The conflict arises because statistics show that a great many teens are experimenting – just as the age group has been for decades. The difference is that modern technology now allows a parent to test for illegal drugs and alcohol at home, sometimes for just a few dollars. Is it a parent’s duty to do so?

A story out of Placer, California tells about a program offered in the County where parents can purchase a test kit for $10 that will show the presence of ten different abused substances. Also offered, at $2, is one that screens for alcohol. They can buy the tests at the local high school or at the County Sheriff’s office. The substances tested for include marijuana, cocaine, amphetamines and ecstasy.
One critical element is that further testing is available and the results are not shared with law enforcement. Only the individual submitting the follow-up sample for testing is given the results. This means that a parent will know, but they do not have to fear arrest of their child if the test is positive.

Whether or not parents will adopt this offer and start checking on their teens isn’t known. And it raises another question. Suppose you found out your teen was using pot or meth or some other substance? What measures would you then take?
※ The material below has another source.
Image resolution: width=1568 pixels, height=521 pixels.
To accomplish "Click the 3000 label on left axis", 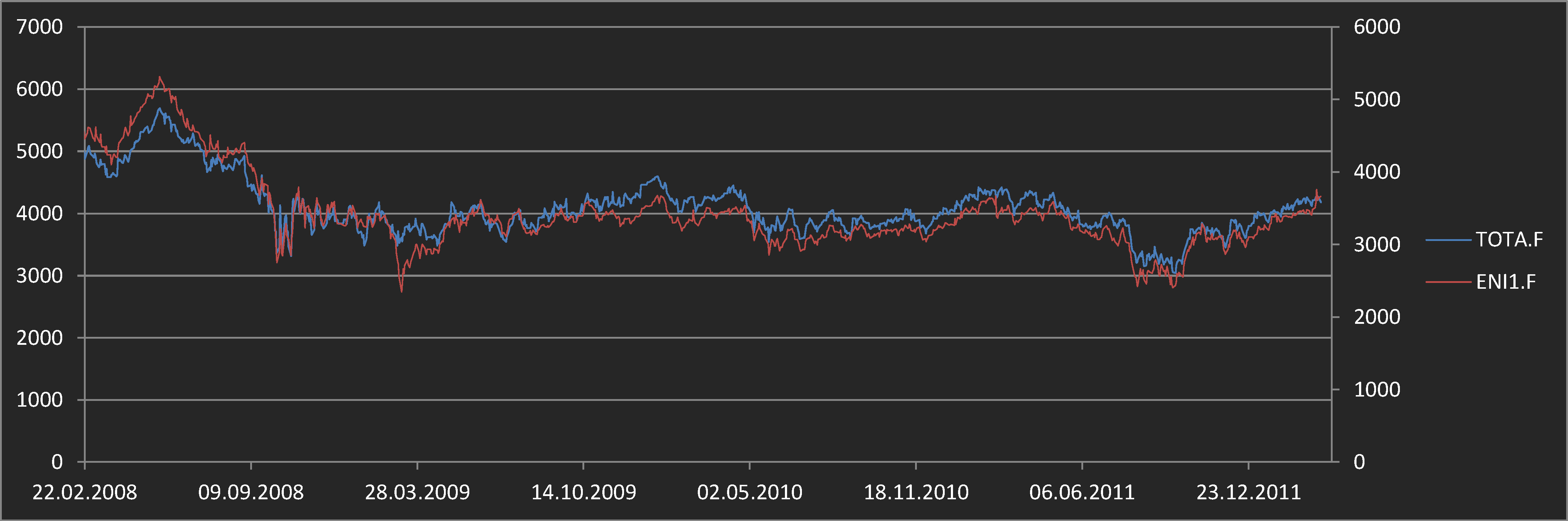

Without guidance and treatment available, parents might be in the position of knowing something they would rather have been kept ignorant of. This adds another dimension to the difficult task of shepherding a child into adulthood.

As these types of programs catch on, more and more parents will be faced with the difficult decision. Along with the availability of inexpensive testing, there has to be a push toward educating parents on one essential element: Early intervention is clearly best to head off the consequences of serious addiction. With that caveat, parents can more readily see the testing as a tool and not an emotionally crippling loss of faith in their child. Only by thinking of it as a medical issue, as appropriate as school vaccinations, will parents take on the responsibility of finding out the truth, as harsh as it may be.